Work task
Print exactly the lines of the listing below from the one containing "You are a GUI" through the final line, both included, and no pictures.

Available data
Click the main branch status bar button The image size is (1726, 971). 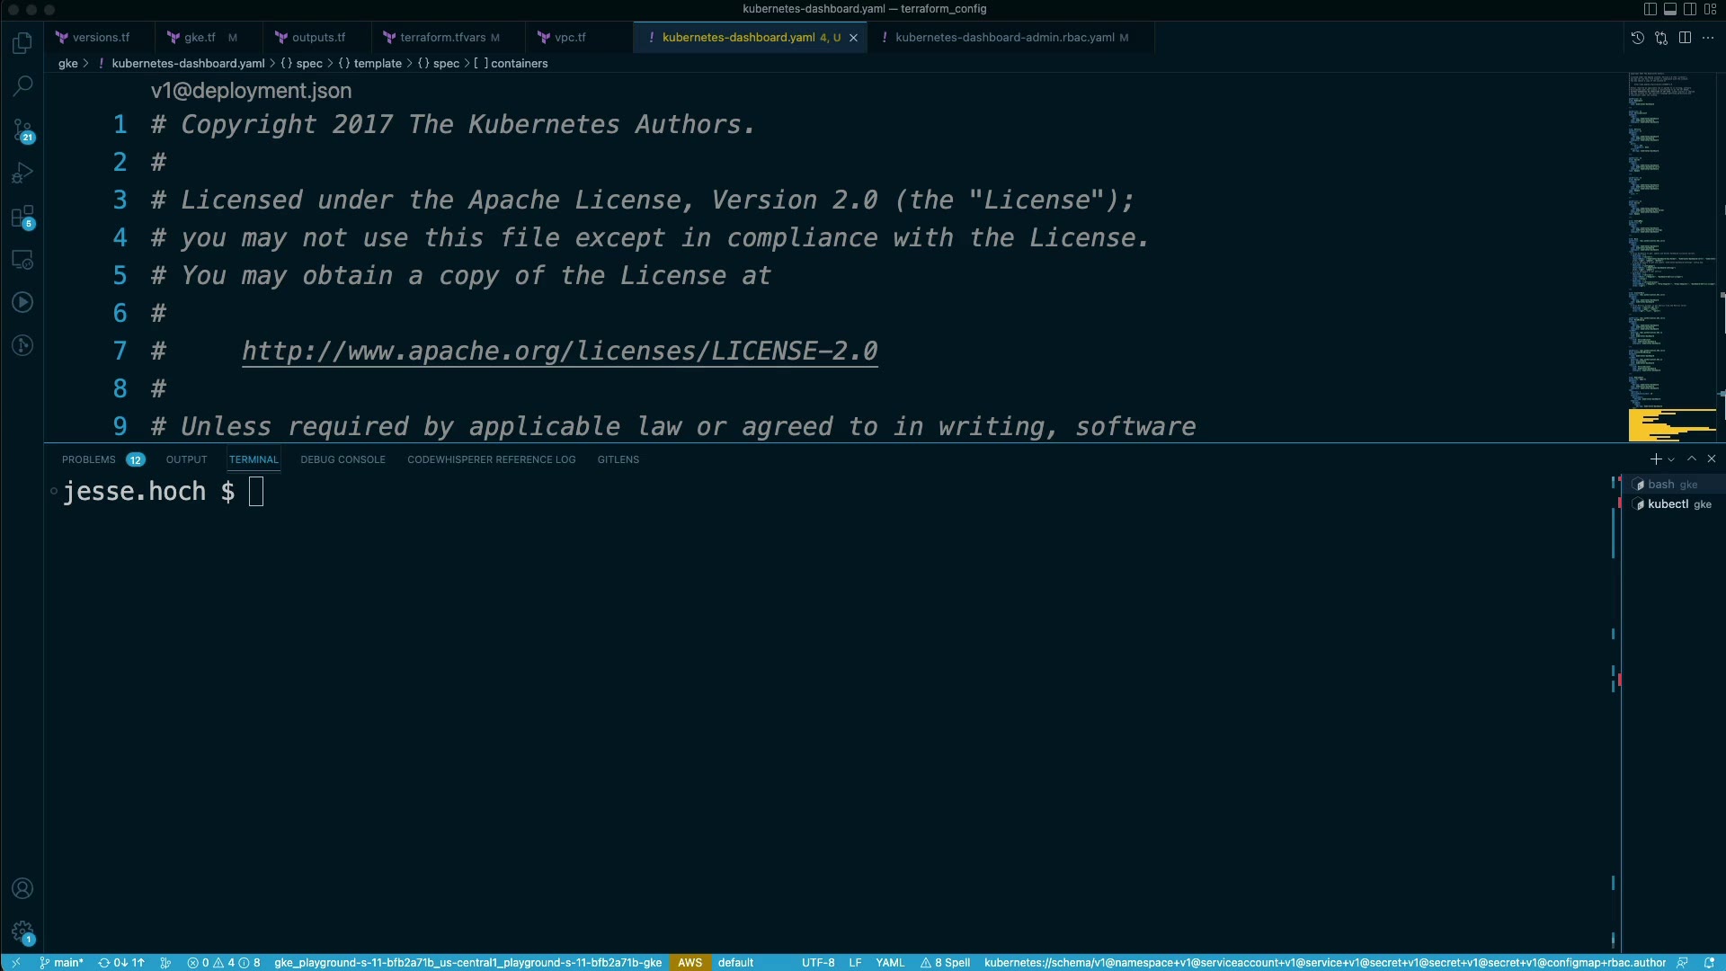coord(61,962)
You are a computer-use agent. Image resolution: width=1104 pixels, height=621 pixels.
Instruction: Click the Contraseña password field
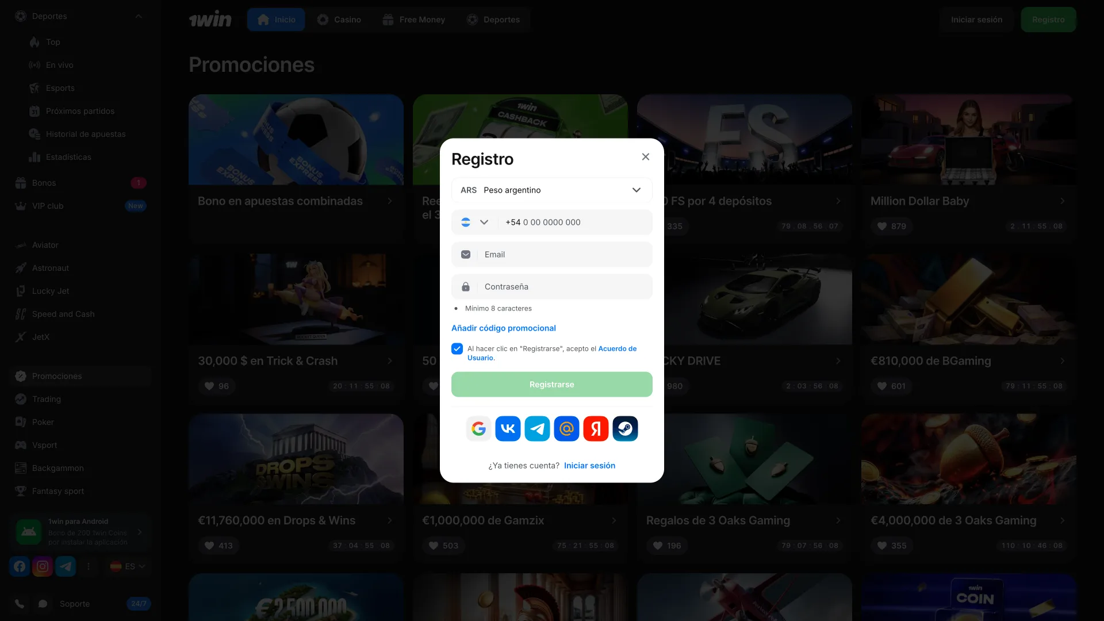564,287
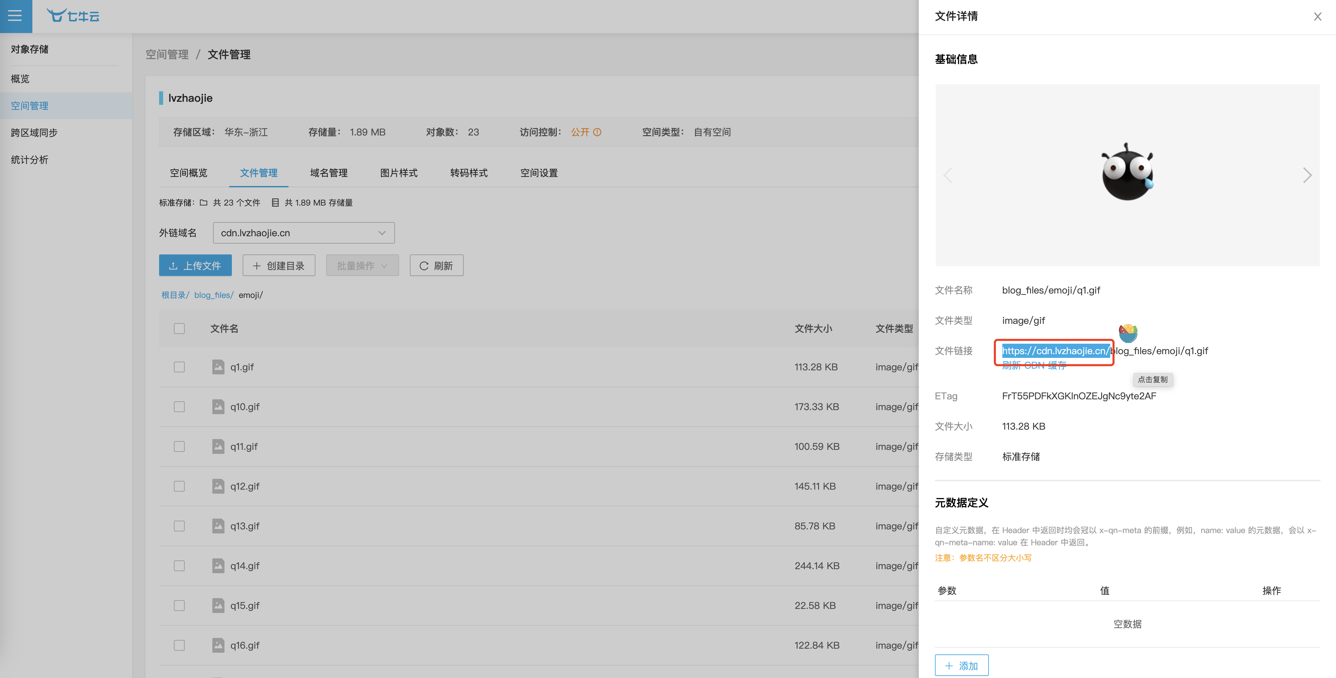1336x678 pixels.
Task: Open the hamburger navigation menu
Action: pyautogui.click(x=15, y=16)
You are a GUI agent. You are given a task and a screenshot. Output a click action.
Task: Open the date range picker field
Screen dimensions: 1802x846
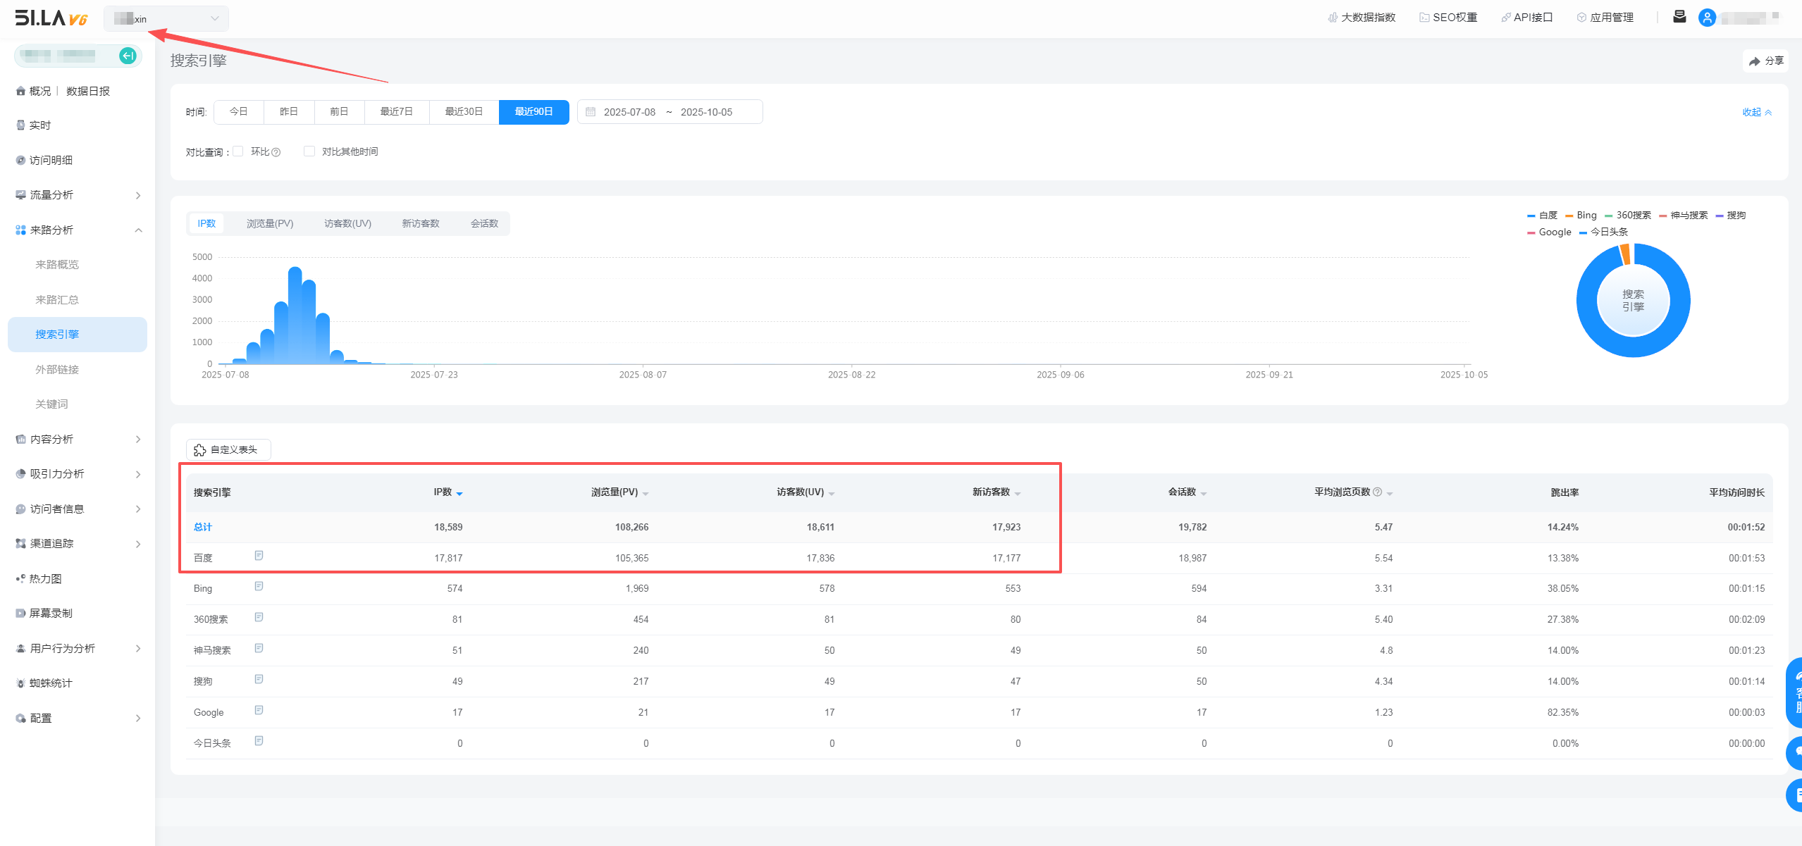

Reply to the task
You are a GUI agent. You are given a task and a screenshot. Output a click action.
Task: Open the date range picker field
Screen dimensions: 1802x846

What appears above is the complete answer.